Das Gleichnis vom verlorenen Vater
Anne-Kathrin Ziegler

Ein kalter Wind pfiff um das Haus. Die Kerze auf dem Tisch flackerte leicht. Vorsichtig stand der alte Mann auf und schloss das Fenster. Dann setzte er sich wieder auf die alte Holzbank. Das Holz knackte während er sich noch mehr von der dampfenden Suppe auf seinen Teller schaufelte. Langsam, schlürfend schob er sich Löffel für Löffel in seinen halb geöffneten Mund. Er atmete schwer. Besorgt blickte seine Frau auf. Sie saß ihm gegenüber, an die Wand gelehnt, Zeitung lesend. Ihr Blick wanderte von seiner zittrigen Hand über sein Kinn zu seinen Augen. Doch er schaute nicht zurück. Das ging jetzt schon ewig so. Jeden Abend saß er so da und jeden Abend wurde es schlimmer. Angefangen hatte es an diesem einen Tag. An diesem einen bestimmten Abend hatte er auf einmal nicht mehr so aufrecht über seinem Teller gesessen. Ganz leicht, kaum merklich hatte er den Kopf nach unten gebeugt. Aber von da an war er mehr und mehr zusammengesunken. Nicht nur körperlich, das spürte sie. Sie hatte sich gedacht, dass es so kommen würde, aber dass es so schlimm werden würde, damit hatte sie nicht gerechnet. Inzwischen schaute er sie ja kaum noch an und miteinander gesprochen hatten sie schon seit Ewigkeiten nicht mehr. Es tat ihr weh. Ihretwegen. Aber vor allem seinetwegen. Es tat weh zu sehen wie er sich quälte, wo er doch so oder so nichts mehr daran ändern konnte. Ihr Sohn war gegangen und er würde nicht wieder kommen. Was hätten sie auch tun sollen? Beide hatten überlegt, hatten ihm zuerst sein Erbe nicht geben wollen. Aber bald war ihnen klar geworden, dass ihr Sohn das nicht akzeptieren würde. Er wollte damals verschwinden und nichts hätte ihn davon abhalten können! Also hatten sie ihn ziehen lassen in die große weite Welt und ihm sein Erbe gegeben. Schweren Herzens.

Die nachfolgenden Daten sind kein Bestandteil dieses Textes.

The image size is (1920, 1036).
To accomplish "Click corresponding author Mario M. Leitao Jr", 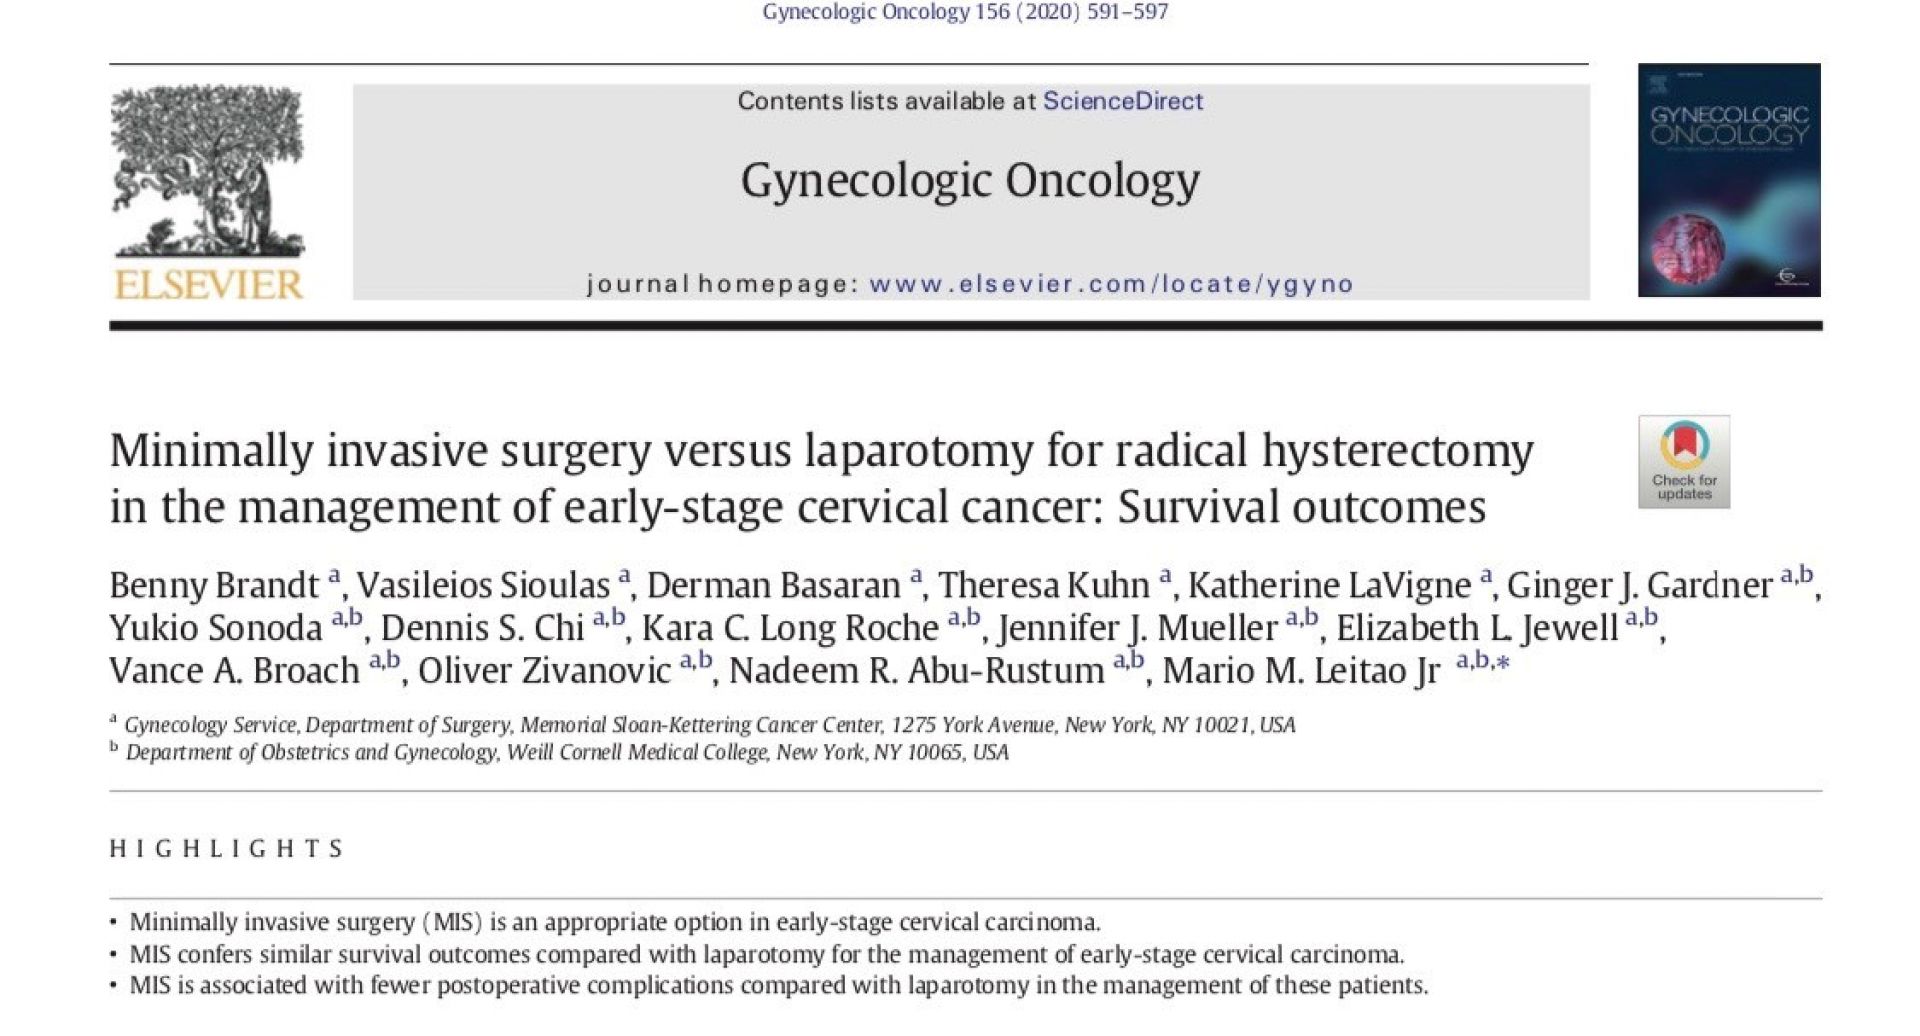I will [1301, 670].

Er verkraftete es immer noch nicht. Die Sorge um ihren lieben Sohn lastete auf seinen Schultern und drückte ihn zu Boden. Jetzt hatte er den Kopf auf den Tisch gelegt, wahrscheinlich war er eingeschlafen. Müde schloss auch sie die Augen. Sie drückte die selbe Last, doch sie wusste sie zu tragen. Langsam lehnte sie sich zurück. Die Tür öffnete sich einen Spalt, ein Lufthauch fuhr durch das Zimmer, doch die alte Frau war zu müde um noch einmal aufzustehen und die Türe zu schließen. Mit einem Mal fühlte sie sich so alt, so schrecklich alt. Die Kerze flackerte kurz auf und erlosch dann ganz.